The record is a crisp nine tracks across 32 minutes, with two interludes of uneasy calm that serve as much-needed breaks from the oppressive ugliness of the rest. It’s smartly ordered for maximum impact and replayability, too. The band showcases their trademark balance of merciless brutality and contorted groove across two opening tracks before moving deeper into the sonic abyss with the monstrous “Throe of Illicit Withdrawal”. About halfway through that song is the first overt appearance of doom influence, a feature that becomes more prevalent as the record continues, as the music slows to a crushingly heavy chug. Then it’s two minutes of a lone distorted guitar staggering hopelessly in the darkness in first interlude “Tooms” and on to three more songs, the album’s most out-of-the-box number situated in the middle of them (a word on that later) and near the middle of the runtime as a whole. Finally, after the brief dark ambient respite of “Endstadium”, Deformity Adrift closes with its grimmest, slowest track: the hideous “Obliterated Shrine”.
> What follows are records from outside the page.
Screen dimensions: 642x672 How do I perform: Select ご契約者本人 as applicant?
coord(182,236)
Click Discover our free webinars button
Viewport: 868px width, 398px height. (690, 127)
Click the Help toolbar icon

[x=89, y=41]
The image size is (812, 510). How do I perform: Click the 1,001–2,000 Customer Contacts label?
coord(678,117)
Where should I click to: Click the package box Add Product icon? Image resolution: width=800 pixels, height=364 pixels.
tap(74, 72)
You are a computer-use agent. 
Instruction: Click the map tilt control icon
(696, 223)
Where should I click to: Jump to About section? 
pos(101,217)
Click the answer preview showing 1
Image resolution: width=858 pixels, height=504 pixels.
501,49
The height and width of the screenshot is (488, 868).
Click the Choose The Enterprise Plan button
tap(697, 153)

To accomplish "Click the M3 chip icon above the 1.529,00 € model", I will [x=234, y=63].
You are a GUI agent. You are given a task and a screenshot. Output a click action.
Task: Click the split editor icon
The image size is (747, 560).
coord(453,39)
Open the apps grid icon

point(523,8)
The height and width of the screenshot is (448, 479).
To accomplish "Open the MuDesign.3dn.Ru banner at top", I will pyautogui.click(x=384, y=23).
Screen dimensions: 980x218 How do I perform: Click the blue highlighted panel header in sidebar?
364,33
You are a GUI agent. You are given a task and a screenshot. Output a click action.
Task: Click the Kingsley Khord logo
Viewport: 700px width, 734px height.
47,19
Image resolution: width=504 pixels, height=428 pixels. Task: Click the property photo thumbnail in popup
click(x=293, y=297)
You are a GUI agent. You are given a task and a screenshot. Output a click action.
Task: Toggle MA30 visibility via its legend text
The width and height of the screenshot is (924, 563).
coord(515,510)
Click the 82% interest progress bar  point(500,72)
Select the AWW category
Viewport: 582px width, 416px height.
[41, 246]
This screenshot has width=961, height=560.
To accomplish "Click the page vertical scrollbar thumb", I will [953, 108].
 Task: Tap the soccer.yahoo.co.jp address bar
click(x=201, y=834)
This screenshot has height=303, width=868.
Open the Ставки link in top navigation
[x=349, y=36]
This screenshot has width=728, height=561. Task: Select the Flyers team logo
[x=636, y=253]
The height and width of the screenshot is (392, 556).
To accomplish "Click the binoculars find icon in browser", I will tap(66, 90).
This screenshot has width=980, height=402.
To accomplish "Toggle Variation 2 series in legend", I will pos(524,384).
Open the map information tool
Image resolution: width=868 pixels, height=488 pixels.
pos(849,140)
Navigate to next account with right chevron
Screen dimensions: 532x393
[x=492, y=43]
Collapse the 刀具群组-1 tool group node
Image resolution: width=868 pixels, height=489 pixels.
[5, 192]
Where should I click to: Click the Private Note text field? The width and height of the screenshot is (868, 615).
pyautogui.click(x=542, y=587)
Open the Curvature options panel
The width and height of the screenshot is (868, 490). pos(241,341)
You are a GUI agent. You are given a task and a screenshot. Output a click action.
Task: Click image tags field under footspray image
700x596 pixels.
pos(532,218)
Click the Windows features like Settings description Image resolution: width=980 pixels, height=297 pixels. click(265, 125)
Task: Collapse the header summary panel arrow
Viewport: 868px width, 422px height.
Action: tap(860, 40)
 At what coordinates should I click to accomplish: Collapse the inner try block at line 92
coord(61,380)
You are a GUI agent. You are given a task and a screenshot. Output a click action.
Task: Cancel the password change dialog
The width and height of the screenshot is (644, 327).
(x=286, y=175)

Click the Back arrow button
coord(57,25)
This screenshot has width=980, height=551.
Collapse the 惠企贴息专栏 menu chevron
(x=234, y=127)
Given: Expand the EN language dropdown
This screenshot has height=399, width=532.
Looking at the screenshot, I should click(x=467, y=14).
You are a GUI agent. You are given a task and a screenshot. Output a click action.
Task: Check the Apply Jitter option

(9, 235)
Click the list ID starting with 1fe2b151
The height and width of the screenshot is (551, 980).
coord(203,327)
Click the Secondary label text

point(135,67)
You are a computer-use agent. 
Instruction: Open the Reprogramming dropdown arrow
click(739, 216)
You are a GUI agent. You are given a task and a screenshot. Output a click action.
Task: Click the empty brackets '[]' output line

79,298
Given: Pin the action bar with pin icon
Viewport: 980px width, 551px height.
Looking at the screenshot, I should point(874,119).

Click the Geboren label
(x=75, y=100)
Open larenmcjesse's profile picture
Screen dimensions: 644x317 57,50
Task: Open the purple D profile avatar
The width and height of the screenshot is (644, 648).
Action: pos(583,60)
There are stretches of hellish blasting fury and plenty of riffs that lurch and spasm like the death throes of a disemboweled giant, but Nightmarer particularly excels at finding enormous, earthshaking pseudo-grooves in all that angularity. Take the back half of opener “Brutalist Imperator”: there’s a huge crunching groove, preposterously heavy, that marks the track’s most memorable moments. Highlighted by John Collett’s chesty growls and some nifty work in the hi-hat by drummer Paul Seidel (also of The Ocean), it gets in your bones and compels you to bang your head, but true to their clever and subtly subversive writing, the idea never really allows itself to settle allllll the way in. The extended passage is right there for the taking, tantalizingly close, but the band is going to keep you on your toes instead.
They have a fascinating approach to textures, where some passages are riff-driven while others are carried rather overtly by the rhythm of the drums and vocals. My favorite track “Suffering Beyond Death” is a great example: after an enormously brutal intro section, the blasts take the lead, propelling the song cruelly forward as Collett roars like a grizzly just above, while the guitars take a more subdued role, measuredly using dissonant lines to weave a backdrop of smoke and monsters. It’s a very different feel from the following passage, where the guitars draw the ear as they control the flow with crying calls and then dives in towering, shuddering violence.

Featuring truly spot-on production—and the band members handled their own recording—with mixing and mastering by Raphaël Bovey, Nightmarer makes some fantastically powerful sounds, mixing stylistic influences into some clever rhythmic asymmetry and both big, hulking chunk and hypnotic swirling in Simon Hawemann and Keith Merrow’s guitars. It’s easy to remember moments like the ending of “Hammer of Desolation”, which bounces weightily on something akin to a big-bodied Meshuggah riff. Final track “Obliterated Shrine” leans heavily into horrifying, oppressive doom with devastating results. There are even some mild industrial influences, most notably in the pulsating “Taufbefehl”; unfortunately it’s the least successful track of the record in my estimation, and the bits of industrial generally feel like novelties more than a logical part of the core sound. They also use moments of rest to great effect: the extended sullen calm in the back half of “Suffering Beyond Death”, for example, works as a break for the ears and an aching reflection on the punishment dealt before it.
THE BOTTOM LINE
This is the record that should do it, if you ask me: Deformity Adrift is extremely impressive stuff, and should launch Nightmarer into the wider eye of the death metal scene. It’s a beast of a record, enormous in sound and whip-smart in design, and it delivers brutality in the most addictive of ways. Catch me still giving this album repeat listens all the way in December.